Stock-Markets / Stock Markets 2012 Apr 12, 2012 - 03:06 AM GMT

By: Glenn_Neely

Stock-Markets

Best Financial Markets Analysis ArticleAn Interview with Glenn Neely, Founder, NEoWave, Inc.

Part 1 here, Part 2:
Stock Market Forecast for 2012 and the Following Decades

Bud Fox:                     Glenn, you are the expert in forecasting and trading in the stock market, particularly from the perspective of NEoWave and Elliott Wave Theory. What do you think will happen in December 2012? Did the Mayans get it right? Will the stock market crash?


Glenn Neely:               Based on Wave structure, we are in a bear market. In fact, we’re in two bear markets. We’re in a bear market inside of a bear market. The most current bear market started in January 2008. That’s one degree lower than the bear market that started at the high in 2000 when the Y2K “non-event” came to an end.

                                      According to NEoWave, on two different scales, we are in a bear market, which means the stock market is likely to go down or sideways predominantly for the next year or two, not day-to-day or week-to-week. Based on current timing and structure, it appears it’s almost impossible for the stock market to actually bottom around December 2012. However, I think we’ll be in a market decline by then.

                                      The real low probably won’t happen until 2013, maybe as late as early 2014. It doesn’t look like it’s possible for the bear market to terminate in December 2012, although we might experience a significant low due to “end-of-the-world” fear.

                                      Under Wave theory, the actual conclusion of the bear market probably will happen much later than December 2012. I think the Mayans got it wrong, but they’ve been gone for a thousand years or more. We can give them a little leeway!
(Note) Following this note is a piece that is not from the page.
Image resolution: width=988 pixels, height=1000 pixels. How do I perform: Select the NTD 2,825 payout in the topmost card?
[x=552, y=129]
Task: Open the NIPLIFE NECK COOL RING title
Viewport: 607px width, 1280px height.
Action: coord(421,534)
Bud Fox:                     Yes, of course. Do you really think that, for the next year or so, the general direction of the stock market will be down?
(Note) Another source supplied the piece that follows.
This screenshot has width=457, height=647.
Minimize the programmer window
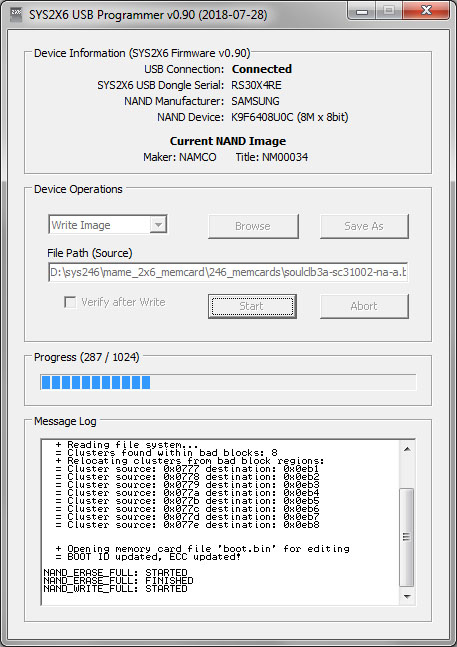point(362,11)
Glenn Neely:               It will be sideways or down, because we’re still working on concluding the corrective rally that began at the low in 2009, and that pattern has been going on for almost two and a half to three years.

                                      That upward and sideways, complex corrective pattern is counter to the downtrend. In Wave theory, we’ve been in a countertrend corrective rally. Most people call it a bull market, but Wave theory discusses and looks at markets in a different kind of way. The way the stock market rallies determines what kind of pattern you’re in, so it’s rallying in what’s called a corrective fashion.

                                      We’re currently in a countertrend upmove from a low in 2009 to present, and that’s getting very close to finishing. It looks like it could last through the middle of this year, give or take a few months.

                                      Then I think the bear market will resume. We’re going to go down in late 2012 and probably into early 2013, with an outside chance of early 2014. That will be the significant part of this bear market for the next few years.

                                      My long-term forecast shows analysis beginning at the high in September 2000 where this correction began. I predicted that this correction would go on for at least 20 years and potentially 30 years. We’re only past the first 10 years of this correction, which means we have at least 10 more years to go.

                                      Under all Wave patterns you almost always get the worst economic conditions toward the end of the pattern. Even though things appear bad and could be bad over the next couple of years, the really bad economic period will probably be about 10 years from now, and maybe as far out as 20 years from now.

                                      Progressively, things should get slowly worse, economically speaking, for the next 10 to 20 years. It’s not great news, but that’s what Wave Theory indicates.

Bud Fox:                     Do you believe in the next downwave, which you mentioned should start possibly mid-2012 that might last until 2014, that the March 2009 low might be broken in the S&P?

Glenn Neely:               That doesn’t look very likely. I’d give it a 50% chance or less. It looks much more like that was the panic low, and that whatever decline we get might bottom above that, maybe in the 800 range and not the 666 range where the S&P cash bottomed.

                                      I would say somewhere around 800 will more likely be the bottom of this decline. It could be a bit higher. I don’t think we’re going to break that low. That’s a judgment call, and it’s not confirmed one way or the other by Wave structure, but it just seems like that low, based on everything I’ve seen and the reaction we’ve gotten since that time, was sort of a panic washout. We won’t see that kind of condition again for a very long time.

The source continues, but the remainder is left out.